Brey smirked when he said it, as if he’d exposed the mortal wound the press and the fans had all been ignoring.
So when UNC came out to a massive home crowd and took a good-sized early lead, Notre Dame knew no one supported them. When Demetrius Jackson stole a lazy pass in the UNC backcourt and screamed after a thunderous two-handed dunk, Notre Dame had taken their first lead. When Jerian Grant executed two blow-bys in a row to push the lead to 7, Notre Dame had UNC on the ropes. When Grant got his third foul and Notre Dame kept the lead at five to end the first half, it seemed all but elementary.
Then UNC came out absolutely smoking. Brey used two timeouts to break up a long UNC run. Marcus Paige looked like the star again. Isaiah Hicks, a seldom-used backup, had 8 points on offensive rebounds and put-backs. Brice Johnson dominated Bonzie Colson time and again.
UNC simply could not miss shots. Notre Dame wavered from down four to down nine multiple times, yet they did something most ACC teams could not do in the past when Duke or UNC knocked them down in a championship game: They kept that deficit manageable.
At 65-56, Brey stuck his valuable center, Zach Auguste, on UNC’s more offensively polished and much quicker Johnson. He towered over Johnson, forcing him to pass out of the post. On picks, Pat Connaughton would skirt Johnson’s frame and poke away entry passes. Jerian Grant began insane pressure on the ballhandlers alongside Steve Vasturia and Demetrius Jackson.
The defense clamped so tightly around UNC’s neck that UNC would often throw passes before checking to see if defenders were there. The shots, that earlier fell as assuredly as did the rain all weekend, now strayed like wild dogs.
Meanwhile Notre Dame, like some body-switch comedy, had taken over. They hit shots, finished in transition, made all of their free throws. Jerian Grant, the man who should have been ACC Player of the Year, played like it. Vasturia and Connaughton traded threes. Notre Dame, for seven solid minutes, whipped Carolina’s ass as thoroughly as anyone had in decades.

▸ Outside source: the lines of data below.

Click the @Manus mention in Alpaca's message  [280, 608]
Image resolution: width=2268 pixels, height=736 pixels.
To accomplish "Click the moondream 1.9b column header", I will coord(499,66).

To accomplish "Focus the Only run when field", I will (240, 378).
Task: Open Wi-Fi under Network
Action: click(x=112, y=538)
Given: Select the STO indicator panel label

That backyard crowd stood in stunned silence.
All told, in 6:42, Notre Dame had gone on a 22-2 run more dazzling than any I’ve seen in an ACC Tournament. After a UNC timeout, they scored 4 more. They went from 9 down to 14 up, a 26-3 difference.
Any two fans could have conversed with one another from across the stadium when the bands were silent. The dozens of Notre Dame fans in attendance beamed, but not too proudly. This was not their backyard.
Instead, they waited for the fans to stream out. They waited for the confetti. They waited, like they had for decades, for everything to make sense. This was their first conference championship, so they had to do it right.
Brey walked right up to Grant, his captain so to speak, and hugged him as the clock ran out. They cut down both nets, and carried their trophy into the press room, faces lit up in front of a still-stunned group of mostly local reporters.
When Mike Brey spoke, he did so with adulation unlike any he’d ever experienced.
Grant said of the run to defeat UNC: “I really didn’t know what happened. We were down 7 or 9. Next thing I know I looked and we were up 3. It was kind of a blur.”
That’s what it takes to win the ACC tournaments: a disregard for location, opponents, gods and numbers. Grant, Connaughton and Brey were all smiles as they sat behind the trophy. They’d never done this before, but they acted like they’d been there all along. As the tournament moves to Washington DC, Brooklyn and Charlotte over the next few years, who knows if they will be there again?
All Brey knows now is that he got his asterisk and no amount of second-guessing can strip him of it.